In the note purchase amendment excerpt below, explain how it is established that a document entered into in connection with the transaction meets the Required Holders' approval.

*Given passage*:
------------------------------

Any document entered into in connection with the
transaction contemplated hereby shall be in form and substance
satisfactory to the Required Holders, provided that execution and
delivery of this Agreement by the Required Holders shall be deemed
to be an affirmation that such document is so
satisfactory.
Capitalized
terms used herein and not otherwise defined herein shall have the
meanings ascribed to them in the Note Purchase
Agreement. In addition, the following capitalized terms
used herein shall have the meanings ascribed to them in the
corresponding section of this Agreement referenced
below:
“
Agreement ” means this Fourth Amendment to Note
Purchase Agreement.
“
Amendments ” – Section 2.
“
Bingham ” – Section 5(i).
“
Closing Date ” – Section 5.
“
Company ” – the introductory sentence
hereof.
“
Current Noteholders ” – Section 1.
“
Existing Financing Documents ” – Section
8.
“
Existing Note Agreement ” – Section
1.
“
Existing Notes ” – Section 1.
“
Existing Pledge Agreement ” – means the Pledge
Agreement, dated as of September 13, 2005, by and among the
Company, the Collateral Agent, Sypris Technologies Mexican
Holdings, LLC and Sypris Technologies, Inc.
“
Existing Series A Notes ” – Section
1.
“
Existing Series B Notes ” – Section
1.
“
Existing Series C Notes ” – Section
1.
“
Existing Sharing Agreement ” – means the Amended
and Restated Collateral Sharing Agreement, dated as of April 6,
2007, by and among the Collateral Agent, the Lenders and the
holders of the Notes.
“
Fourth Amendment Documents ” – Section
3.6(a).
“
Initial Projections ” – Section 3.2.
“ Note
Purchase Agreement ” – Section 1.
“
Obligors ” – Section 3.6(a).
“
Permitted Liens ” – Section 3.7(a).
“
Specified Defaults ” — Section 3.4.
The Company
hereby agrees to pay, as and when billed, all reasonable costs and
expenses of the Current Noteholders, including, without limitation,
the fees and expenses of Bingham, and also including any other
reasonable out-of-pocket expenses of the Current Noteholders
incurred in connection with this Agreement and the Financing
Documents and in otherwise assessing, analyzing, evaluating,
protecting, asserting, defending or enforcing any rights or
remedies which are or may be available to the Current Noteholders
under the Financing Documents. This provision shall be
supplementary to, and shall not in any way be deemed to limit, the
terms of any engagement letter between the Company and Bingham or
any agreement of the Company or any Subsidiary to pay the fees and
expenses of the Current Noteholders in any other Financing
Document.

------------------------------

*Records supplied*:
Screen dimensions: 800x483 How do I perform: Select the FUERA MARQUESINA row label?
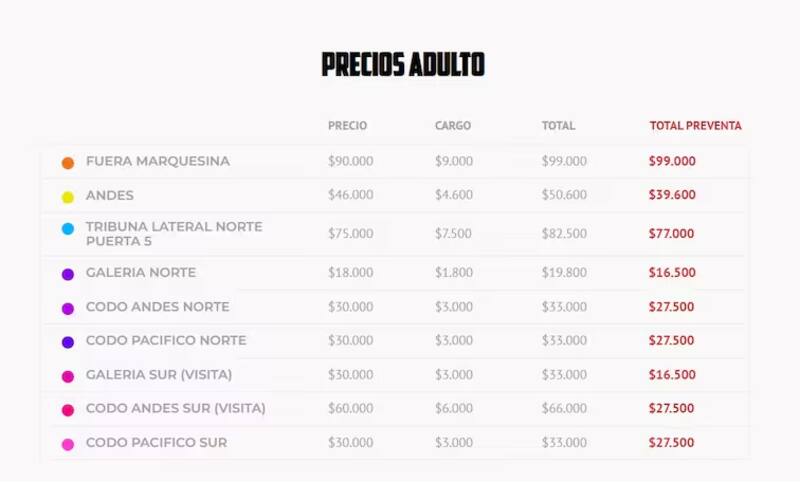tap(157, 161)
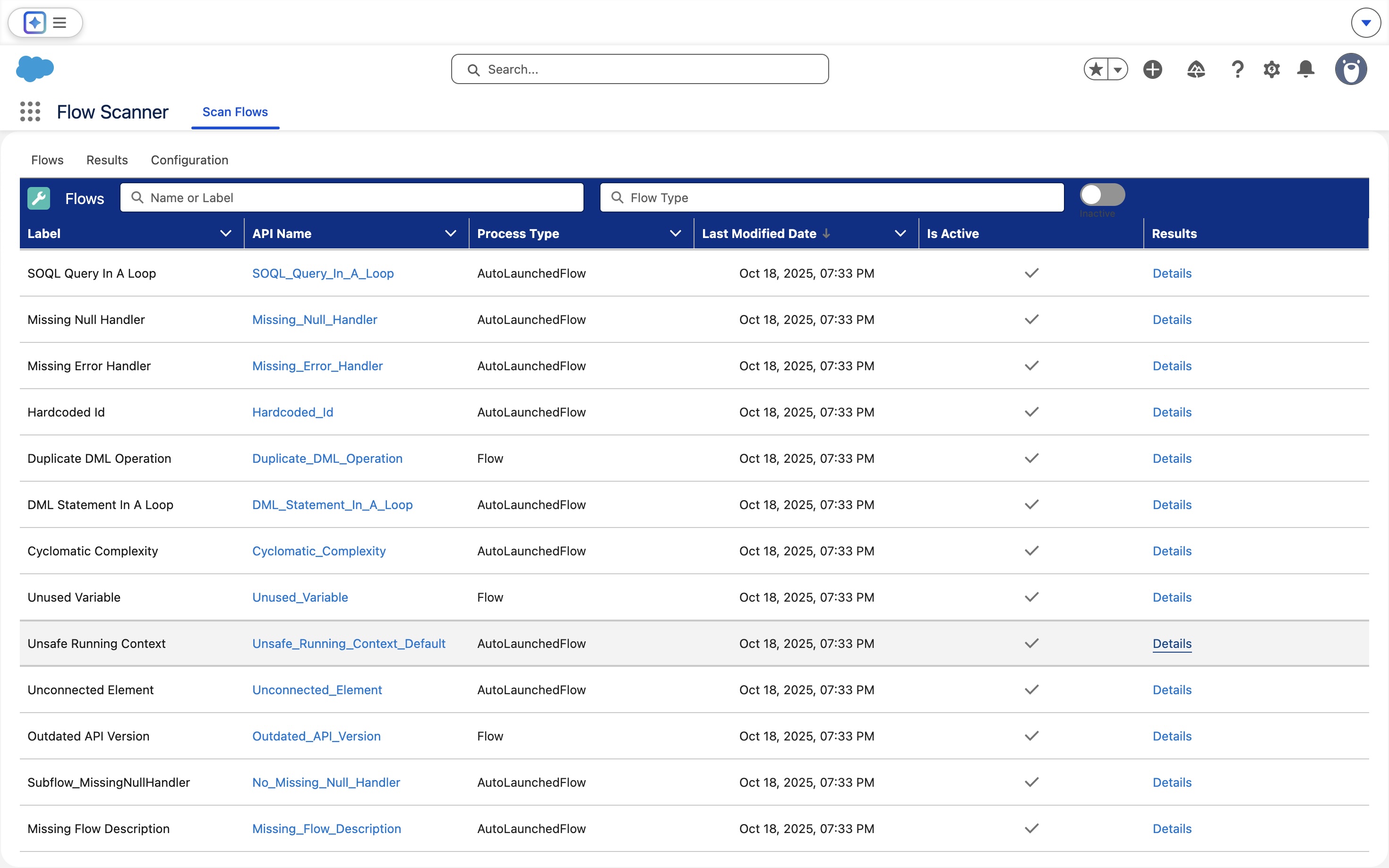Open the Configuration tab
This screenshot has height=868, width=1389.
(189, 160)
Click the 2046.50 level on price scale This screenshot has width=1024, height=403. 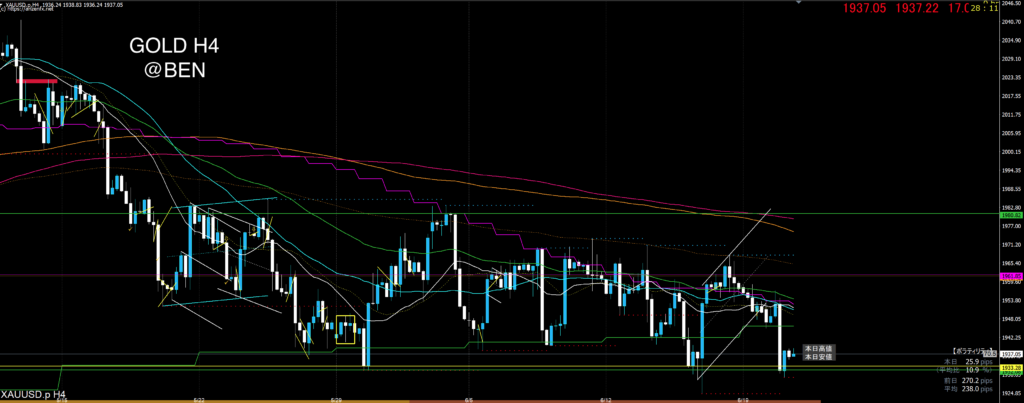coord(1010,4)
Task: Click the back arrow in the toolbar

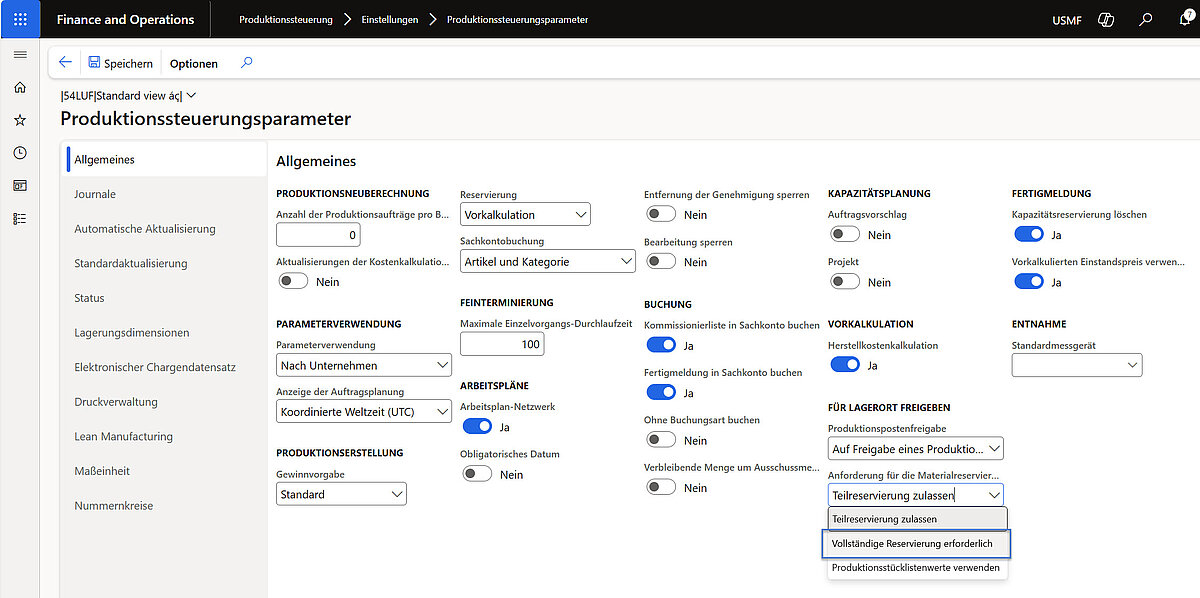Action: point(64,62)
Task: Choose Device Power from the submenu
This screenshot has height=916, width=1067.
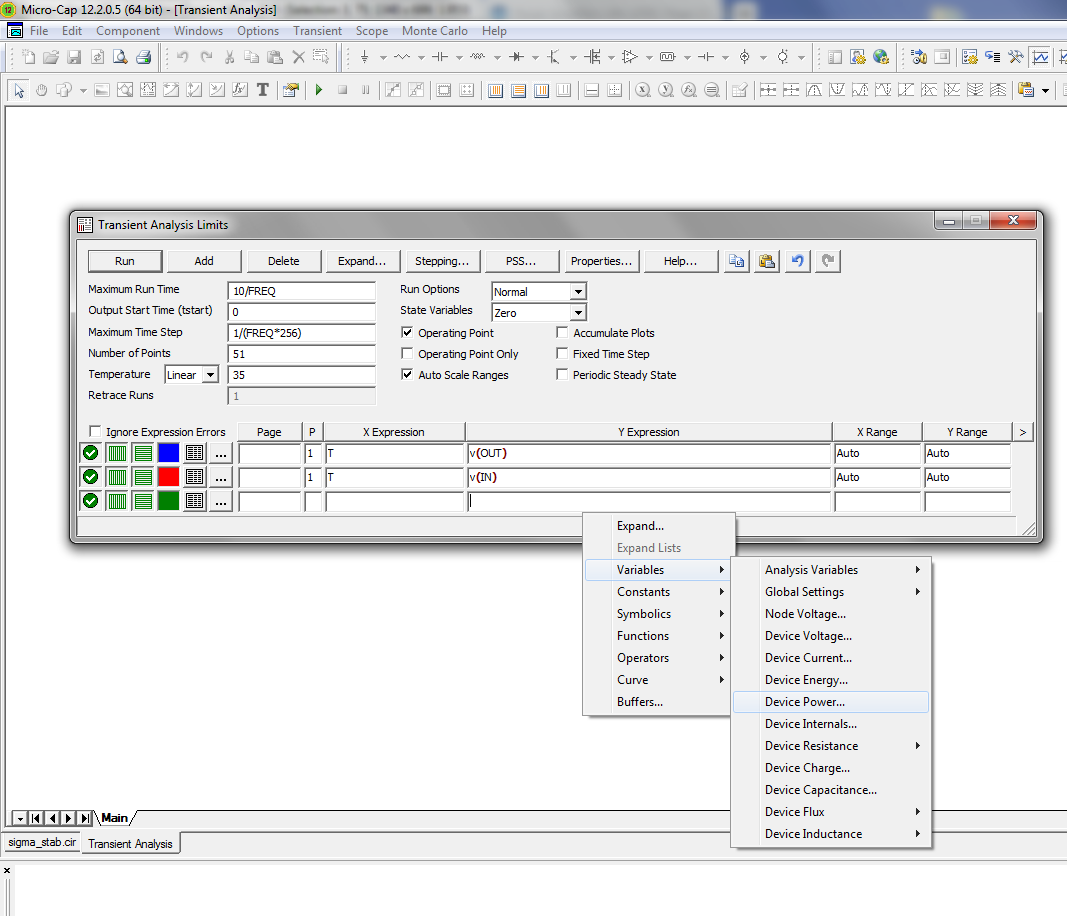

------------------------------

*Result*: Any such document must be in form and substance satisfactory to the Required Holders. When the Required Holders execute and deliver this Agreement, that act is deemed to be an affirmation that the document is satisfactory.